Kenosis, whether by choice or by necessity, is a loss that produces grief. Most Christians this week will experience what John of the Cross called the dark night of the soul: a sense that God is both unknowable and absent to us. We feel this every year on Good Friday, when we ponder the crucifixion of Jesus. This year, that absence is punctuated by the very real absence of the familiar rituals we use to help us cope with Christ’s death
Is it possible that this is what Holy Week was always meant to be? A moment to empty ourselves of religious activity and be filled instead with God? Elaine Heath, a modern mystic, writes:
“The cumulative effect of the dark night when embraced by God’s people is the deconstruction of self-centeredness and the removal of subtle idolatry in terms of mistaking God for religious feeling and activity, or created things, or viewing God as one more ‘thing.’ God is nada, no ‘thing.’ The dark night brings about a necessary detachment so that God’s people may freely love all things in and through the love of God rather than in and of themselves. Religious activities, rituals, and practices especially are cleansed so that they are now, in the oft-quoted imagery of Thomas Merton, fingers pointing to the moon and no longer mistaken for the moon itself. The fruit of the night is about transformation of relationships into expressions of love of God and neighbor, and love of self for the sake of God.” (Heath, The Mystic Way of Evangelism, pp. 29-30.)
Like most pastors, I am engaging in ministry differently than ever before. This Holy Week won’t allow me to simply dust off old liturgies and rituals and employ them at prescribed moments. I can’t celebrate Holy Communion by myself in a sanctuary with empty pews, and for theological reasons I refuse to celebrate it virtually. And for the first Easter in my 12 years of ministry, I won’t put on a necktie before dawn to lead a sunrise service. The loss of these rituals, even temporarily, causes me tremendous grief.
But in many ways, this experience is giving churches the freedom to explore what is necessary, and what isn’t. It’s uncovered the painful truth that too often our focus worship of is the way we worship, instead of focusing solely on God our Creator, Redeemer, and Sustainer.

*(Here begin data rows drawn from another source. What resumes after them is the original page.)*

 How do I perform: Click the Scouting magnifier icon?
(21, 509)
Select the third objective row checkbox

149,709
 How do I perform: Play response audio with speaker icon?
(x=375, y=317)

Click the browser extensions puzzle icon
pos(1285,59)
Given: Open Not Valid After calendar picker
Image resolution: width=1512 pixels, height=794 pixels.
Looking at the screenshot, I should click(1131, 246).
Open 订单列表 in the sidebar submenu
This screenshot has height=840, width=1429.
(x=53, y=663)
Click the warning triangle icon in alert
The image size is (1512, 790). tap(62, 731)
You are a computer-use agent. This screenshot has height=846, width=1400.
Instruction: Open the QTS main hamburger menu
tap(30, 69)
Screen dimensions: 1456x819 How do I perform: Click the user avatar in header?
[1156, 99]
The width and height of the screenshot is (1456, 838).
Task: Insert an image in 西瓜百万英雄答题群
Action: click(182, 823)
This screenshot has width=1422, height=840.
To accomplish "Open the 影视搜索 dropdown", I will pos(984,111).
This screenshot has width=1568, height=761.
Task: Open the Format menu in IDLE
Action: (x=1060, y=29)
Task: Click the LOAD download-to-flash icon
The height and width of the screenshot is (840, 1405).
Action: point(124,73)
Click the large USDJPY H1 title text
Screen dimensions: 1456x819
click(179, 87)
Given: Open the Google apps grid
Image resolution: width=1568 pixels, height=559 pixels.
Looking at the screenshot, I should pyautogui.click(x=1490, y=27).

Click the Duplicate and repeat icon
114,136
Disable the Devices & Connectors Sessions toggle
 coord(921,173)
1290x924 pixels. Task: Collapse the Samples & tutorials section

Until we all started worshipping in our living rooms last month, many Christians thought pews were essential to Christian experience, even though the Christian church worshipped without them for over half of its history. And until last week, I was unable to imagine how to observe Maundy Thursday without my favorite Christian ritual, the sacrament of Holy Communion. You won’t find someone who appreciates this sacrament more than I do, but in the end it is not to be the subject of my worship. It is, as Heath mentions Merton saying, merely the finger that points to God.
Christ himself will still break bread and share a cup this week. He will still wash the feet of disciples and pray in a garden. He’ll be put on trial and crucified, hanging on a cross as the ultimate self-emptying act, so that our souls may be liberated from sin. And then on Sunday, whether our pews are empty or full, or whether some young pastor has brazenly removed half of them, Christ will be raised from the dead.
In so many ways, this Holy Week is going to feel empty. But the spiritual practice of kenosis is meant to cleanse us of all that is keeping us from truly seeing the risen Christ. A Holy Week with empty pews offers us a chance we’ve never had before. Finally, stripped of all religious activity, we’ll be free to receive the love of God itself, and discover that it’s really all we’ve ever needed to make us full.